New Delhi (NVI): In the wake of Covid-19, the International Monetary Fund (IMF) has said that it is a good time to end fossil fuel subsidies and create a greener, fairer economy for the future.
Speaking at the launch of the “Great Reset” initiative by World Economic Forum yesterday, Kristalina Georgieva, Managing Director of the IMF, threw the weight of IMF behind the transition and said there is a good opportunity now to save the environment from the consequences of global warming.
The “Great Reset” is the WEF’s global initiative to build a better world in the wake of COVID-19.
“We now have to step up, use all the strength we have, which in the case of the IMF is $1 trillion,” to ensure that history looks back at “the great reset, not the great reversal,” Georgieva was quoted as saying in a WEF report.

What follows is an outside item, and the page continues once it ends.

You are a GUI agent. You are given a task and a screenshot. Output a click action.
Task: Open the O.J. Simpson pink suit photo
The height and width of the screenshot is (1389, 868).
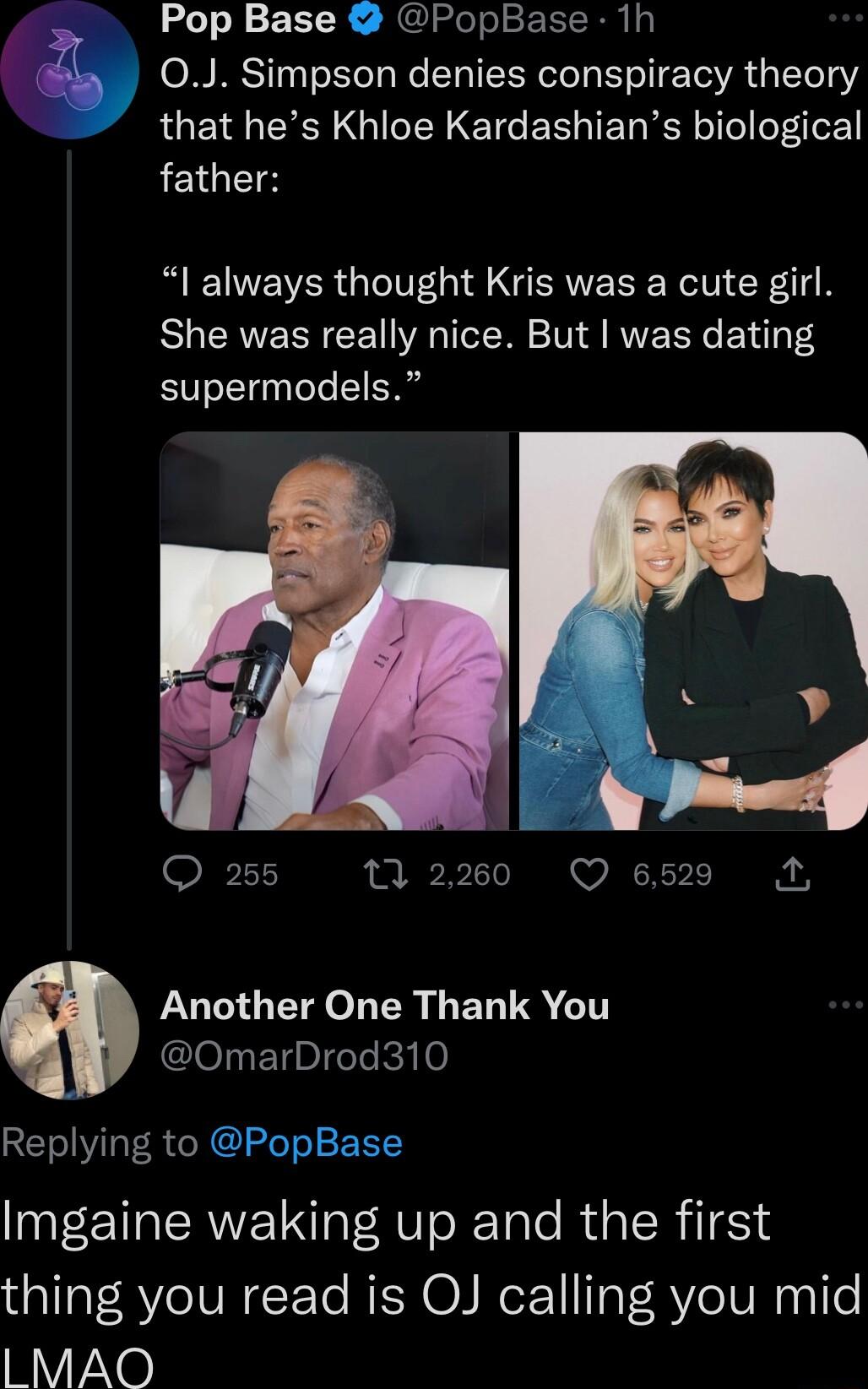click(336, 632)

She said this means putting the right investments and incentives in place – and breaking with unsustainable ones.
“I’m particularly keen to take advantage of low oil prices to eliminate harmful subsidies,” she said.
A report by IMF last year estimated annual fossil fuel subsidies at $5.2 trillion in 2017, or 6.5% of the global economy, illustrating the scale of the challenge.
At the WEF virtual meeting the IMF head drew a parallel with the way the Second World War prompted the foundation of the National Health Service in the UK.
“The best memorial we can build for those who lost their lives in the pandemic is a greener, smarter, fairer world,” Georgieva said.
Bernard Looney, the CEO of BP, who was also in the virtual meet, agreed with the IMF chief and said that he backed an end to fossil fuel subsidies and supported the green investment policies that organizations including the EU were beginning to put into place. BP’s alternative energy portfolio includes wind power, solar power and biofuels, WEF reported.
“We all know there is a carbon budget. It is finite, it is running out,” he said.
In the absence of a real action on the ground, catastrophic warming of over 4 degrees is predicted by the end of the century, IMF reports, adding that the current policies are putting us on a course for around 3 degrees of warming – enough to drown major cities, bring mass extinctions and make large parts of the world uninhabitable.
According to the WEF report, the United States and China are currently the world’s largest polluters. Although the COVID-19 lockdown caused a lull in CO2 emissions and dirty air, air pollution has already rebounded to previous levels in China, with the resumption of economic activities and quite possibly, the use of fossil fuels to generate electricity.